Mi barrio
En el número de este mes de Le Monde Diplomatique se dice que tomarse en serio la política estadounidense equivale a una suerte de apostolado, puesto que los partidos y las elecciones son verdaderas máquinas para fabricar impostura democrática. Este sarcasmo me ha hecho evocar los distintos eslóganes con que, en cada campaña electoral, los aspirantes a la presidencia yanqui embaucan a su público. Sin duda el más famoso de todos ellos fue uno que ha pasado al territorio mítico de las coletillas populares, incluso fuera de la lengua inglesa. Me refiero al archiconocido New Deal de Franklin D. Roosevelt, con el que sacó a su país de la gran depresión durante los años treinta. Lo cual no impidió, añado yo, que los EE UU siguieran teniendo decenas de millones de pobres de solemnidad y que hoy, a pesar de la fanfarria, esto siga siendo así. La democracia se asemeja mucho a los anuncios televisivos: pregona las ventajas y calla los inconvenientes.Aquí, en España, las cosas no son muy distintas. En un vibrante artículo inspirado por la interminable escalada criminal de ETA, Antonio Muñoz Molina acaba de hacer en este periódico un elogio sin reservas de nuestro sistema democrático y de las libertades que hoy todos disfrutamos. Leído en dicho contexto, es imposible no estar de acuerdo con él. La convivencia civilizada exige que uno pueda criticar al rey o a las instituciones y que, al mismo tiempo, pasee por la calle sin temor de que alguien le vuele la cabeza. No obstante, si hacemos abstracción del terrorismo (¿es ello posible?), la democracia española pierde mucho lustre y no se diferencia en nada de la estadounidense (o de cualquiera otra de Occidente) cuando se la mira a través del cristal de la realidad cotidiana.

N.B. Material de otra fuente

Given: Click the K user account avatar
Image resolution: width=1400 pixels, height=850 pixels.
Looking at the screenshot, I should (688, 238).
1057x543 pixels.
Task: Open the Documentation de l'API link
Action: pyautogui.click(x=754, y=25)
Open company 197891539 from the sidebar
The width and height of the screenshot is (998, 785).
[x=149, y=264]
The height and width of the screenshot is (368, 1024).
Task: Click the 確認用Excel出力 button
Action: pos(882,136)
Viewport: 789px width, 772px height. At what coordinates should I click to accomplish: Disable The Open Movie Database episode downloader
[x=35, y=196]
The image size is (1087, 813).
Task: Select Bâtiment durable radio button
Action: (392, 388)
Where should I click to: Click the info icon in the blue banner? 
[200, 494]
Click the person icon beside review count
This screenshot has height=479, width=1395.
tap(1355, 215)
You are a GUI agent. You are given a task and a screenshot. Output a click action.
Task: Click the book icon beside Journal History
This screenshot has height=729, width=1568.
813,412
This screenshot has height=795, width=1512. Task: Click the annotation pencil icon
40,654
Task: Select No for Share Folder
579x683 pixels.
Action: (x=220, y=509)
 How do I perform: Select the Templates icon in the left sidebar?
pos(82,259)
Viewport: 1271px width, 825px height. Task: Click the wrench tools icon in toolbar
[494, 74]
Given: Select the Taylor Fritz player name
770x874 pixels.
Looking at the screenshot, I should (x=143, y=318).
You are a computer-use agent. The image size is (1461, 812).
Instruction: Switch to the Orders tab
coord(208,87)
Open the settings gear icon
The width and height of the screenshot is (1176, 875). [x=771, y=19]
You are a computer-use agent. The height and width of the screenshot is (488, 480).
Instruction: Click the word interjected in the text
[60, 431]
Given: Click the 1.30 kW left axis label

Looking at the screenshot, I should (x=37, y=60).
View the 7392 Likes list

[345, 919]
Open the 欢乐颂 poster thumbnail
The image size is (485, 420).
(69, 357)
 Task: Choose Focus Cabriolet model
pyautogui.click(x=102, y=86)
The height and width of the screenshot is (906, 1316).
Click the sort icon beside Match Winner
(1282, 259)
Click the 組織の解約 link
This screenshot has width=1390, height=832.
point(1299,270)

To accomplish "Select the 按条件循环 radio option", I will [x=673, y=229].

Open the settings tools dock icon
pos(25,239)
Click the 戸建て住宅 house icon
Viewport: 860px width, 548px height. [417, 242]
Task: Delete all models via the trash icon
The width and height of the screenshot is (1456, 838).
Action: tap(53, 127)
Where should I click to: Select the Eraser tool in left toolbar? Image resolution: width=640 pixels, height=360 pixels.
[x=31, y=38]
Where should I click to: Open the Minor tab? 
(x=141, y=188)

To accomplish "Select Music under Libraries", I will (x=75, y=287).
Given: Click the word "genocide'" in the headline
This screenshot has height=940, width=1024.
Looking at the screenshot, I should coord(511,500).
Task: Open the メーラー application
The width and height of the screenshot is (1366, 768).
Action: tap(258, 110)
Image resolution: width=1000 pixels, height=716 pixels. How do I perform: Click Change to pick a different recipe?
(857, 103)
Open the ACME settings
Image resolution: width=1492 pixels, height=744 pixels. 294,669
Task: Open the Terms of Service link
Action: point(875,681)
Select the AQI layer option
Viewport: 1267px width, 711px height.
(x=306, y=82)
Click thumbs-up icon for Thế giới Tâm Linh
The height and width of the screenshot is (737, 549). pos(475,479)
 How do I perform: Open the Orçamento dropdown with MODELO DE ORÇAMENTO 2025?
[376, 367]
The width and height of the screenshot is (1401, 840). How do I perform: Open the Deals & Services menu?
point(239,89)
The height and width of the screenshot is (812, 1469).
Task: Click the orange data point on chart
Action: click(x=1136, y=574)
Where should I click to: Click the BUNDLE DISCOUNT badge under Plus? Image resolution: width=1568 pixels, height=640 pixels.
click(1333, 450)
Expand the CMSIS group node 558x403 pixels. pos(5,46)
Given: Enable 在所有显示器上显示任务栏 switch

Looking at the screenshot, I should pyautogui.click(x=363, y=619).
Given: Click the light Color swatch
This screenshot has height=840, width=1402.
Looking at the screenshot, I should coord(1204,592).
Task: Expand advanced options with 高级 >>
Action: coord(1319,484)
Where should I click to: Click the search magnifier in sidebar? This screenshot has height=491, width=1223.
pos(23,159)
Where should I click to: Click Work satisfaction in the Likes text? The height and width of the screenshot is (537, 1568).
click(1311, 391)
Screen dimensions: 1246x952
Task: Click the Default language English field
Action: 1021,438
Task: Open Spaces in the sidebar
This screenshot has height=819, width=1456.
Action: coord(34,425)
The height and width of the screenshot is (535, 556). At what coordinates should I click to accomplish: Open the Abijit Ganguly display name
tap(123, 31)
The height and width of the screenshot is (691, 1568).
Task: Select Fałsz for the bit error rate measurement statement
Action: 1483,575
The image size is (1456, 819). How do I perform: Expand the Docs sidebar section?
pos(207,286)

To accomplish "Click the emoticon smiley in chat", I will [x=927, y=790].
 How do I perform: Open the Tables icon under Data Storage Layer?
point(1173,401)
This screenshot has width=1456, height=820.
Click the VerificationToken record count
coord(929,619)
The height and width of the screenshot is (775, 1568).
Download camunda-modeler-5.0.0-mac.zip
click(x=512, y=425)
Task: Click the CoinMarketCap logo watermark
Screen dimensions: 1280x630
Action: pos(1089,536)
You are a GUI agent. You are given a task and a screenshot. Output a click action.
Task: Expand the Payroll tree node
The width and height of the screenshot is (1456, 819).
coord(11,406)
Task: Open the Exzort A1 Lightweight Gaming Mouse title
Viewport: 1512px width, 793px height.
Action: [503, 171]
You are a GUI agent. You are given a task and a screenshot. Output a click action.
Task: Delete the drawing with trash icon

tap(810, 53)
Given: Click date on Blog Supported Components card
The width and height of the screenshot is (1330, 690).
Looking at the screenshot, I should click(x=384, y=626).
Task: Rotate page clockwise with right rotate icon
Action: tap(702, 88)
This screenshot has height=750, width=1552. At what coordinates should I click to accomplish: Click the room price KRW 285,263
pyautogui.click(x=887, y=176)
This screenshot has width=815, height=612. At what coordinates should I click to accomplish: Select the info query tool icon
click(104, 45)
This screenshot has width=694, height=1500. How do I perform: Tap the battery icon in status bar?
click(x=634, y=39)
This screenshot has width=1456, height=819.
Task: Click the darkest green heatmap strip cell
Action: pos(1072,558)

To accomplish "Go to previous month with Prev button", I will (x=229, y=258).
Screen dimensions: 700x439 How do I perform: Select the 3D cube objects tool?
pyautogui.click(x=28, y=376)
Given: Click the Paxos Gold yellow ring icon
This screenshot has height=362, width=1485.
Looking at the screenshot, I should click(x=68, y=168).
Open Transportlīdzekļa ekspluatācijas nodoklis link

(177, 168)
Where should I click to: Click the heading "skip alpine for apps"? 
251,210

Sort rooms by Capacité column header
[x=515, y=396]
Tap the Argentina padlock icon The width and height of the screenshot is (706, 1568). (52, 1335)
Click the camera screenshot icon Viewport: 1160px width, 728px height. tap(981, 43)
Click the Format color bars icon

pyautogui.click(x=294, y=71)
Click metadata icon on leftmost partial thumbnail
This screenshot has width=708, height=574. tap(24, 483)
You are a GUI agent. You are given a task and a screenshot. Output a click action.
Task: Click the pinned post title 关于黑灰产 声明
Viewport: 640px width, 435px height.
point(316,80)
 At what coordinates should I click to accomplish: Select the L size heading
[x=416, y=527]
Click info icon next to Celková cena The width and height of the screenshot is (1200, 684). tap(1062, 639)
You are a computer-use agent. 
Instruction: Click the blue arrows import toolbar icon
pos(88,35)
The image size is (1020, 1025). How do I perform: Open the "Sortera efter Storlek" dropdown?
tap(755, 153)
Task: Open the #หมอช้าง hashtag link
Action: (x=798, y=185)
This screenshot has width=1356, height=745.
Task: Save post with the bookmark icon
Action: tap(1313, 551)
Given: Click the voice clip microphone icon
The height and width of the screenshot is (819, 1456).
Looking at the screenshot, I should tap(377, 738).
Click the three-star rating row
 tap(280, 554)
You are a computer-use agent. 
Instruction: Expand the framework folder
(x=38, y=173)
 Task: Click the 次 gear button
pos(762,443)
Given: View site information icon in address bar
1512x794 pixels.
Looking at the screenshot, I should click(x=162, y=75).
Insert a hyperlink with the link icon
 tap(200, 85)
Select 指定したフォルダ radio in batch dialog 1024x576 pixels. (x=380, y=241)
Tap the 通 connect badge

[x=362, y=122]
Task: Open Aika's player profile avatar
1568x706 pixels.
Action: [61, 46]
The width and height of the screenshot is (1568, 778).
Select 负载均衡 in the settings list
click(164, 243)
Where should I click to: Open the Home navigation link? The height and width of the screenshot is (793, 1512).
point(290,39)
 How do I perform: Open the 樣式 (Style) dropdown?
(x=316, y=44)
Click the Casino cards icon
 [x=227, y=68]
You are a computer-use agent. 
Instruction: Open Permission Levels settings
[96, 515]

Pero sigamos con gente de EL PAÍS: el martes pasado, Eduardo Haro Tecglen calificaba esta democracia de carnaval y añadía que Zapatero, el flamante líder socialista, se inscribe en la línea trazada por Felipe González: la que establece que el PSOE es ya, y lo seguirá siendo, un partido del único mundo que parece posible: el del capitalismo, en el que dos clanes se van intercambiando el poder de la misma manera que hacen en Washington demócratas y republicanos. Que el PSOE haya entrado en dicha dinámica es una verdadera ironía del destino, pues el invento no lo patentaron los del tío Sam: ¿Es preciso recordar que Pablo Iglesias fundó su partido en el siglo XIX justamente para romper un sainete similar, en el que liberales y conservadores se repartían sucesivamente el pastel como buenos amigos?
Yo, al igual que Le Monde Diplomatique, nunca creí en apostolados. Me centraré por fin en el objetivo último de mi columna: el IX congreso del PSPV-PSOE en Alicante. Hoy es sábado. Escribo voluntariamente estas líneas cuando todavía no se sabe quién dirigirá la sucursal valenciana del hermano mayor, y lo hago así porque en el fondo me importa poco el elegido. Como Haro Tecglen, tampoco espero milagros de ninguno de ellos, porque ya no viven en las calles polvorientas de nuestra niñez, aunque todavía utilicen el lenguaje que aprendimos en sus fábricas y patios de vecinos. Desde que se mudaron a la nueva urbanización no han vuelto por mi barrio, que está en ruinas allí al fondo, a la izquierda.